## BEGIN Information provided

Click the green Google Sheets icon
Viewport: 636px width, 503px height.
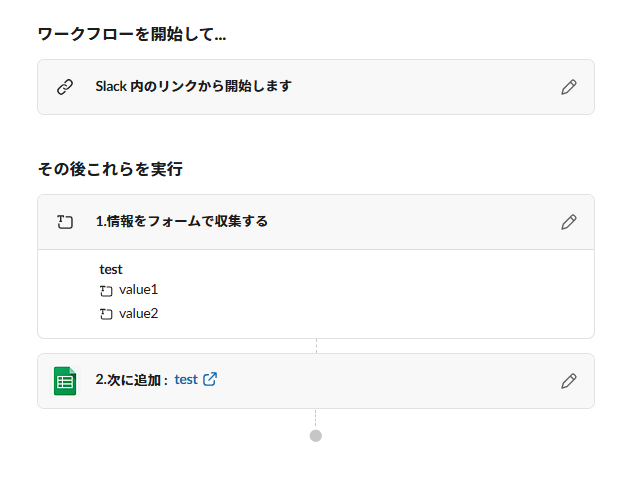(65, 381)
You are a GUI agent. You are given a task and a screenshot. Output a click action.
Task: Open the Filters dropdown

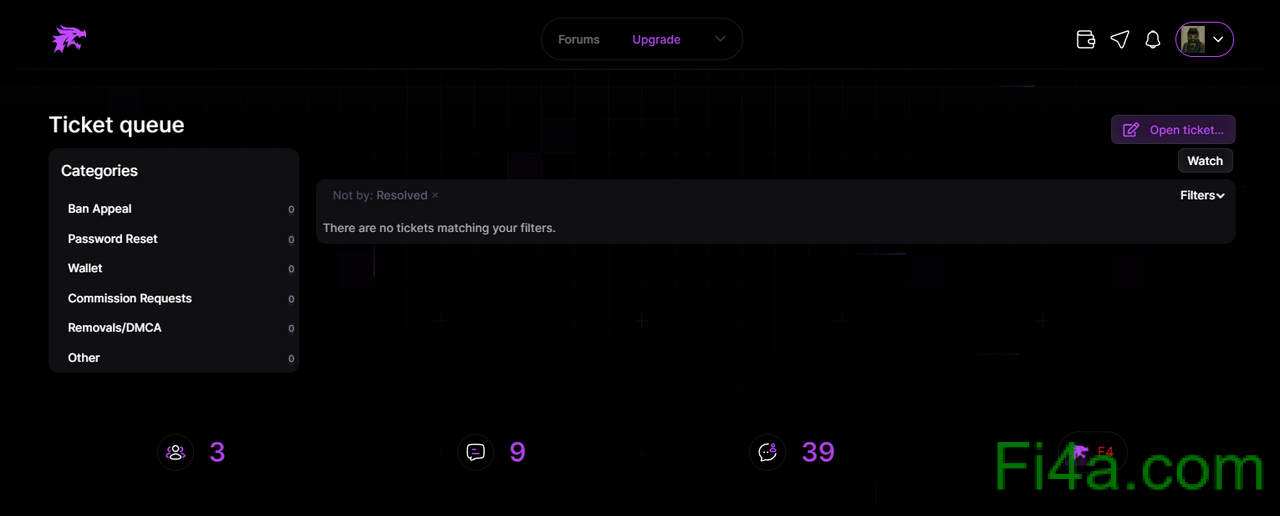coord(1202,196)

## END Information provided
## BEGIN Information provided

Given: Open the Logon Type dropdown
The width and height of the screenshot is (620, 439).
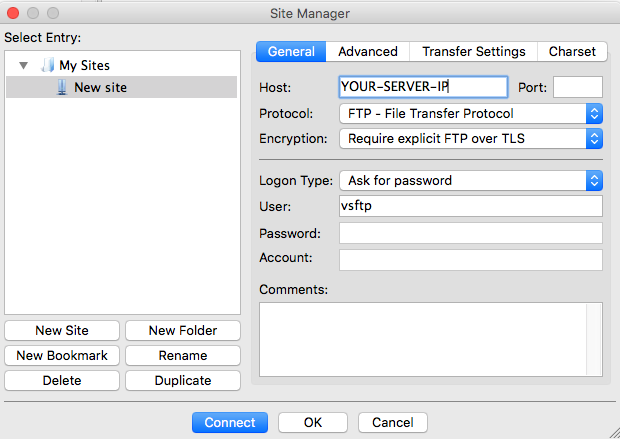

## END Information provided

What is needed:
Take the part of the records that opens with the line containing "You are a GUI" and closes with the line containing "coord(1202,196)", and write it out again with "Filters" switched to "Sort" and nothing else changed. Leave the pictures out.

Answer to the task:
You are a GUI agent. You are given a task and a screenshot. Output a click action.
Task: Open the Sort dropdown

coord(1202,196)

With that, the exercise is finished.